── Supplied information ──

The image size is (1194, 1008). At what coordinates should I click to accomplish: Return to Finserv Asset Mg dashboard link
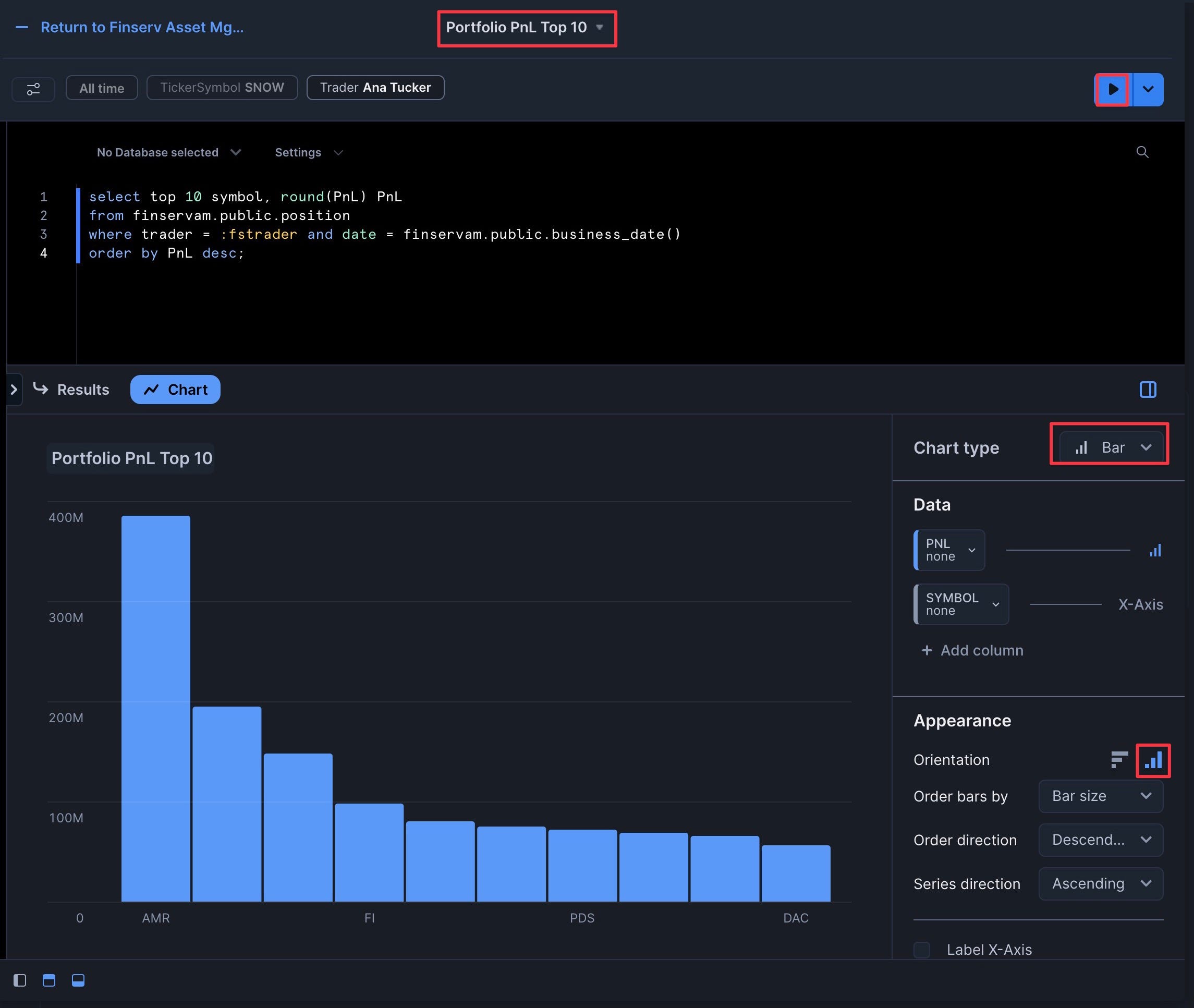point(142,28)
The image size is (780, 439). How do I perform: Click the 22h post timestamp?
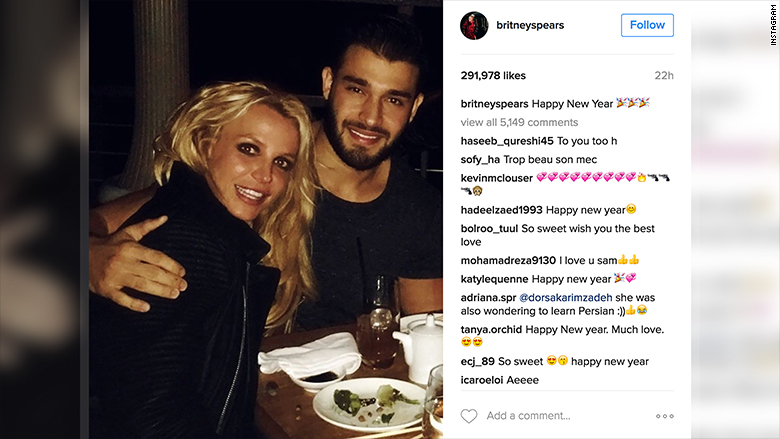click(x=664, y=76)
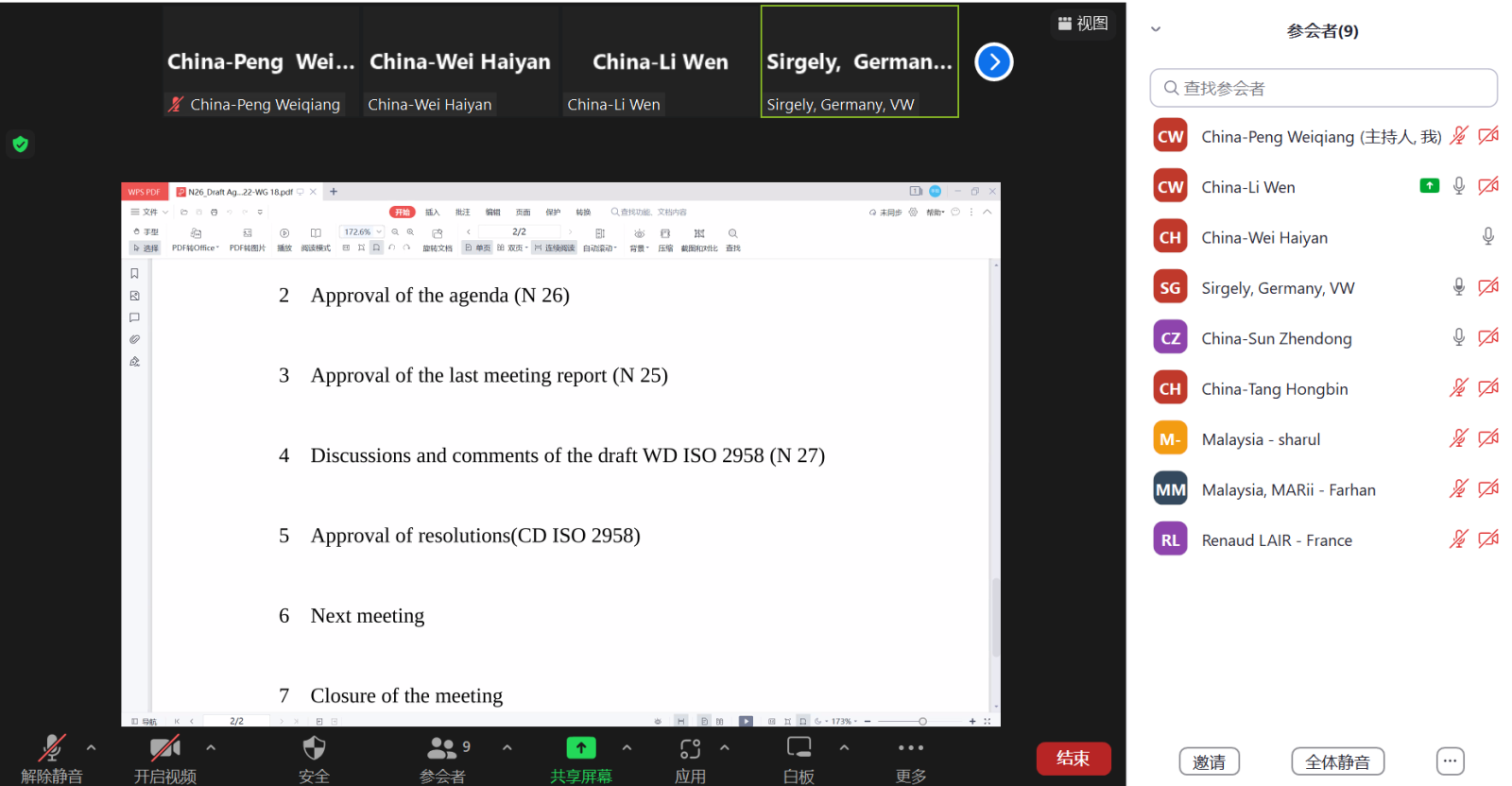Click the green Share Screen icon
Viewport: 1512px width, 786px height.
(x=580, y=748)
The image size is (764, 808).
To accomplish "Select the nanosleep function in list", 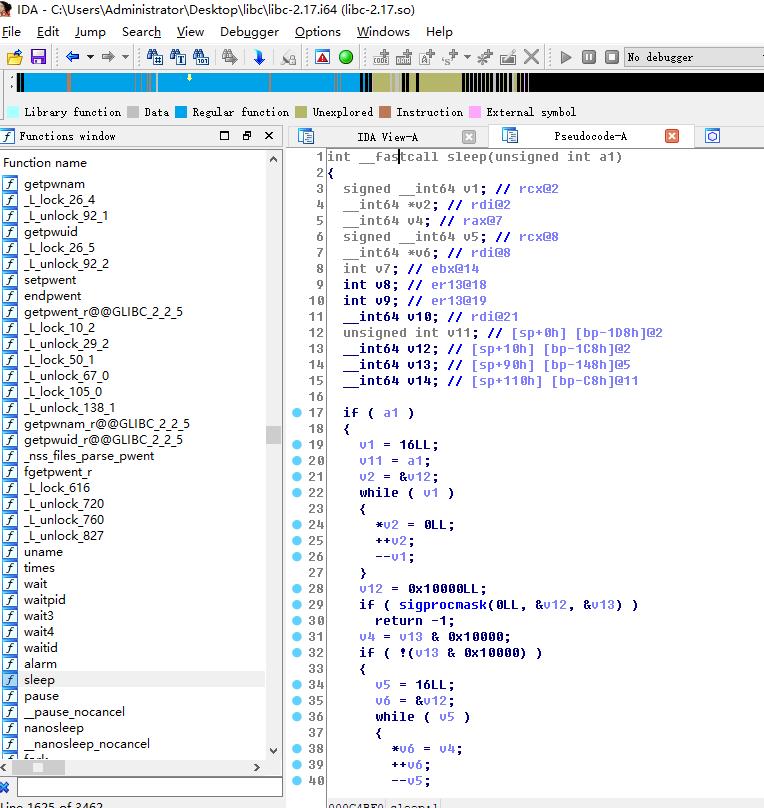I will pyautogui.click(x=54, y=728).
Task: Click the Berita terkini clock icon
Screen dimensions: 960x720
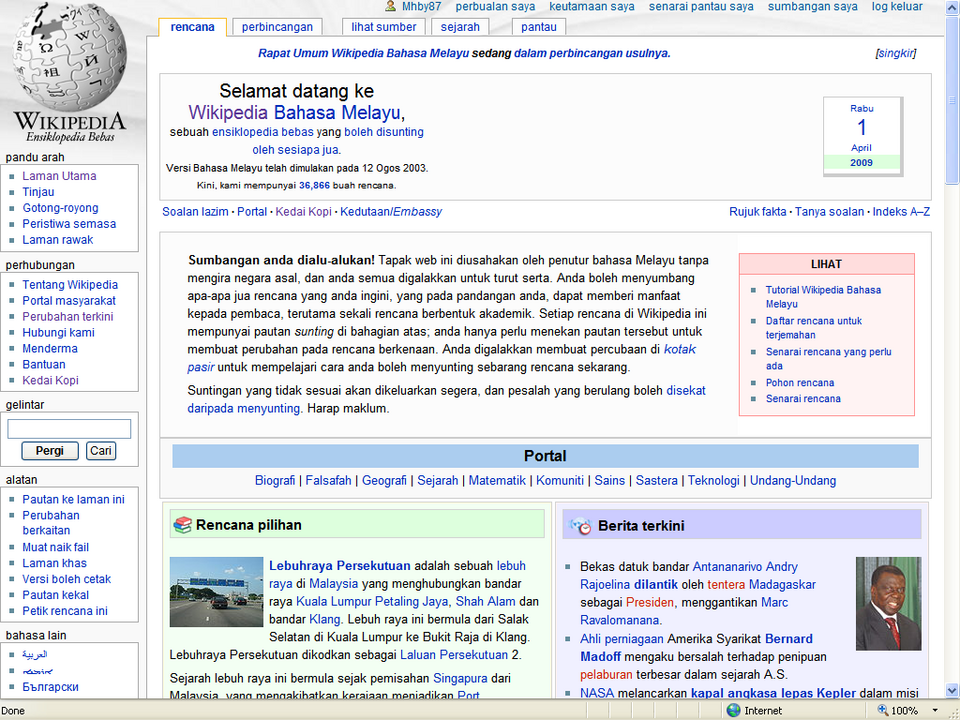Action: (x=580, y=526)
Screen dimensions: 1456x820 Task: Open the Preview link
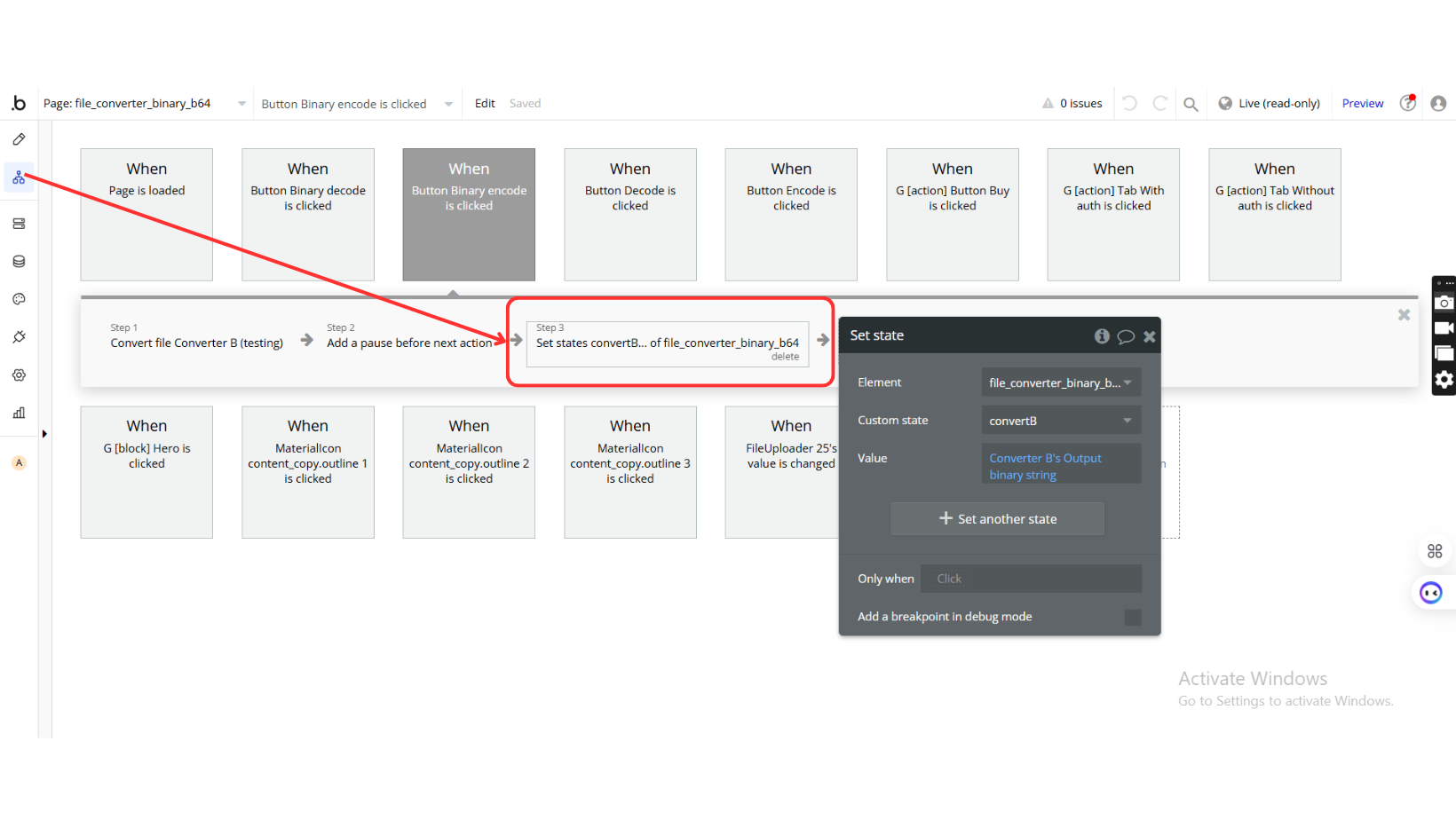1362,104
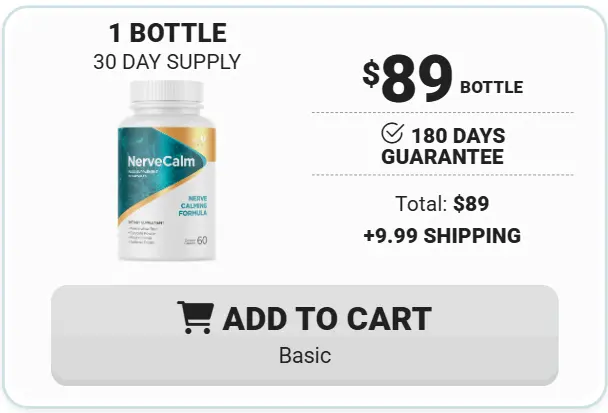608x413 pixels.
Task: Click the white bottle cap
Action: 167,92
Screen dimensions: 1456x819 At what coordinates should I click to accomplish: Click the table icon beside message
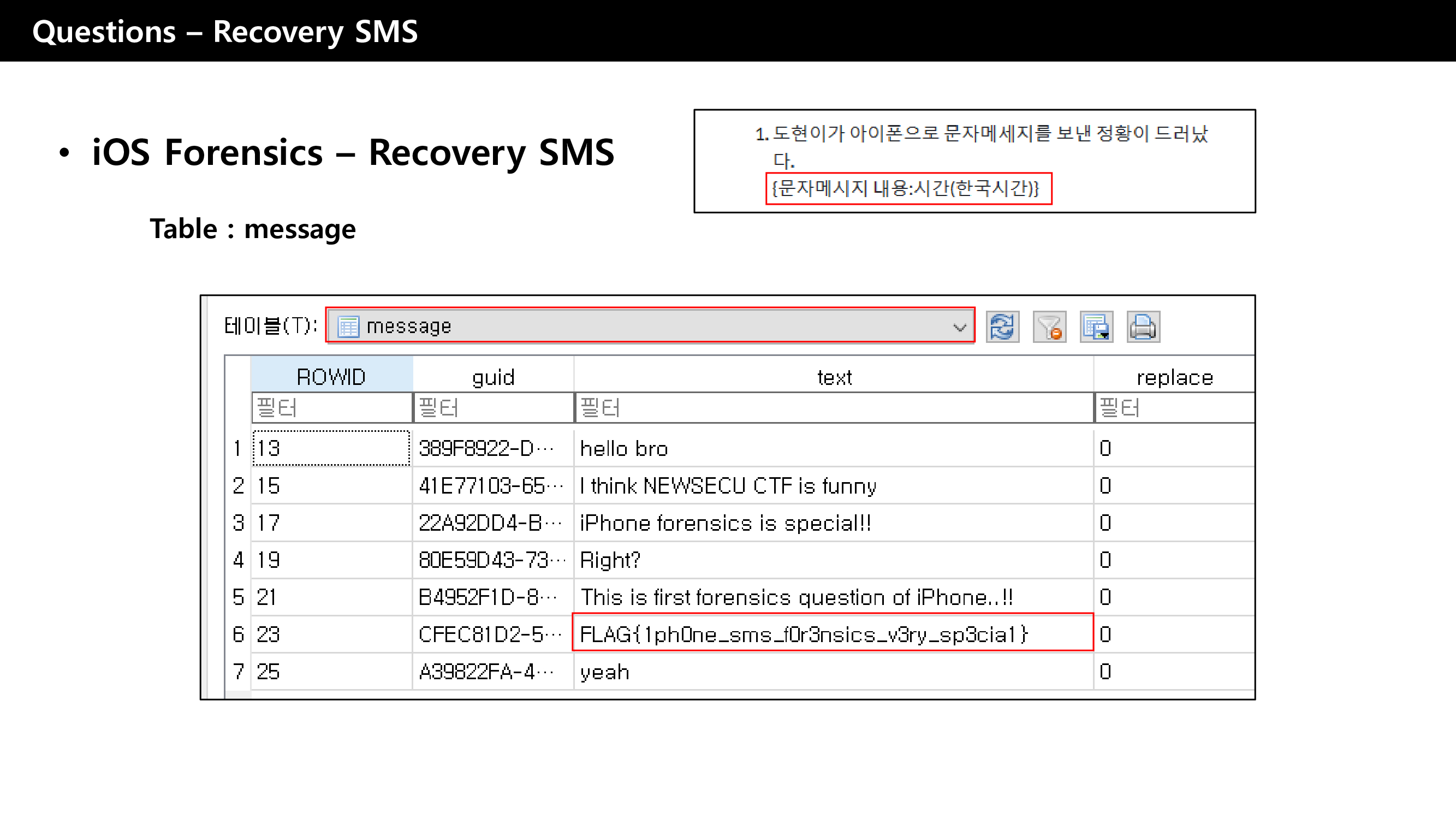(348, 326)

───

# What you are asked to do:
Starting with the line that contains "Screen dimensions: 1456x819" and going on through the end of the records, write those lines out again with "table icon" swapped for "calendar icon" and nothing else changed. Leave the pictures out of your answer.

# Full response:
Screen dimensions: 1456x819 At what coordinates should I click to accomplish: Click the calendar icon beside message
(348, 326)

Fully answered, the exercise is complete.